Sur les quelques 250 millions de maisons en Europe, moins de 10 % ont été construites au cours des dix dernières années et ne sont pas conformes aux dernières normes d'isolation. En outre, sur les 85 à 90 % du parc immobilier actuel qui seront encore debout en 2050, au moins 75 % sont inefficaces sur le plan énergétique et, sans rénovation importante, ne sont pas correctement configurés pour une pompe à chaleur.

"Cela signifie que la grande majorité des maisons ne sont pas efficaces sur le plan énergétique et ne sont donc pas prêtes pour une pompe à chaleur", explique Quentin GALLAND.

Alors, comment faire pour qu'une maison soit prête à recevoir une pompe à chaleur ? "Dans un monde idéal, il faut mesurer la perte de chaleur du tissu de la maison utilisée", note Steven HEATH. "S'il s'avère qu'elle est inefficace, installez une isolation complète de la maison à un coût approprié pour améliorer l'efficacité de la maison tout en dimensionnant la pompe à chaleur et les radiateurs pour répondre à ce besoin réduit de chauffage des locaux".

"Le dimensionnement doit tenir compte de la demande de chaleur de pointe par temps très froid, ainsi que des estimations de la demande moyenne."

Assurer une victoire à long terme pour une initiative politique historique

Dans cette optique, REPowerEU devrait commencer par se concentrer sur les 34 millions d'Européens qui vivent dans des maisons mal isolées. "Nous savons que le déploiement des pompes à chaleur est une solution rapide, mais si les bâtiments ne sont pas d'abord correctement isolés, ce n'est une victoire à long terme pour personne", ajoute Quentin GALLAND.

"Pour garantir une victoire à long terme, nous recommandons de placer l'efficacité énergétique au cœur des plans de l'Europe pour atteindre l'indépendance énergétique. Tous les États membres devraient soutenir des programmes visant à isoler les toits, les combles, les murs (intérieurs et extérieurs), et sous dalle de tous les foyers européens d'ici l'hiver prochain."

Selon le Building Performance Institute Europe (BPIE), l'isolation des combles et des toitures de maison pourrait permettre d'économiser jusqu'à 14 % d'énergie de chauffage résidentiel d'ici 2030. Elle présente également l'avantage d'être une mesure techniquement simple qui peut être rapidement mise en oeuvre. En outre, elle permettrait de réaliser des économies d'énergie annuelles équivalentes à 26 milliards de m3 de gaz fossile économisés, soit environ 17 % des importations de l'UE en provenance de Russie en 2021.

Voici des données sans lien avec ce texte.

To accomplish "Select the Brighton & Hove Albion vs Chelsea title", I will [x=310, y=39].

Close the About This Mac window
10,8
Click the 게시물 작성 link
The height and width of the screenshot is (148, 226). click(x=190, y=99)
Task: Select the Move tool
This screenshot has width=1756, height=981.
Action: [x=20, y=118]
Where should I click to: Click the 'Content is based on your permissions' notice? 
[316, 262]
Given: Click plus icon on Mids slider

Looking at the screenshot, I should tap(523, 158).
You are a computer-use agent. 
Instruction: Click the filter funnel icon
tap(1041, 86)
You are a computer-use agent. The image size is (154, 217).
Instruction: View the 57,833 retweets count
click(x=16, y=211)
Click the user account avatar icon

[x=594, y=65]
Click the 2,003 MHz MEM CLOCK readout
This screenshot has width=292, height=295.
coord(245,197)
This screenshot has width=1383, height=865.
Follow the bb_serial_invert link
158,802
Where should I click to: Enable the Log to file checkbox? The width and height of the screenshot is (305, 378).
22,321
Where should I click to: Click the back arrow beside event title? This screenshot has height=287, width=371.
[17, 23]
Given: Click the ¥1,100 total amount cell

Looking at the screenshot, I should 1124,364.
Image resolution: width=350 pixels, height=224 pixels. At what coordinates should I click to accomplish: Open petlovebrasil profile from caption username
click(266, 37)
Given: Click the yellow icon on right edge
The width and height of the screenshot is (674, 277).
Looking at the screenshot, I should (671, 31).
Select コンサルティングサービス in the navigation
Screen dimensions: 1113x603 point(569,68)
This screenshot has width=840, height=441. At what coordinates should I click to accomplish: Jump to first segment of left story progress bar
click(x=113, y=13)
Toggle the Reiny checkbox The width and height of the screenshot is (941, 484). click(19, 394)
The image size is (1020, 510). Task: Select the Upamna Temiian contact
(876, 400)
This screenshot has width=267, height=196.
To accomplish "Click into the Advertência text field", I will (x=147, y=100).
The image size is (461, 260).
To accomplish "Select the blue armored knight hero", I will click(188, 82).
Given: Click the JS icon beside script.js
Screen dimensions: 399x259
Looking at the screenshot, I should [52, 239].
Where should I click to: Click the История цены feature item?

"Sans isolation, vous ne pouvez pas avoir de bâtiments efficaces sur le plan énergétique, et sans bâtiments efficaces, les pompes à chaleur ne pourront pas fournir de la chaleur à faible coût et à faible teneur en carbone", conclut Steven HEATH. "Il n'y a pas moyen d'y échapper, si nous n'adoptons pas une approche écosystémique, nous échouerons - tant en ce qui concerne la réduction de notre dépendance aux combustibles fossiles que sur la réalisation de nos objectifs climatiques."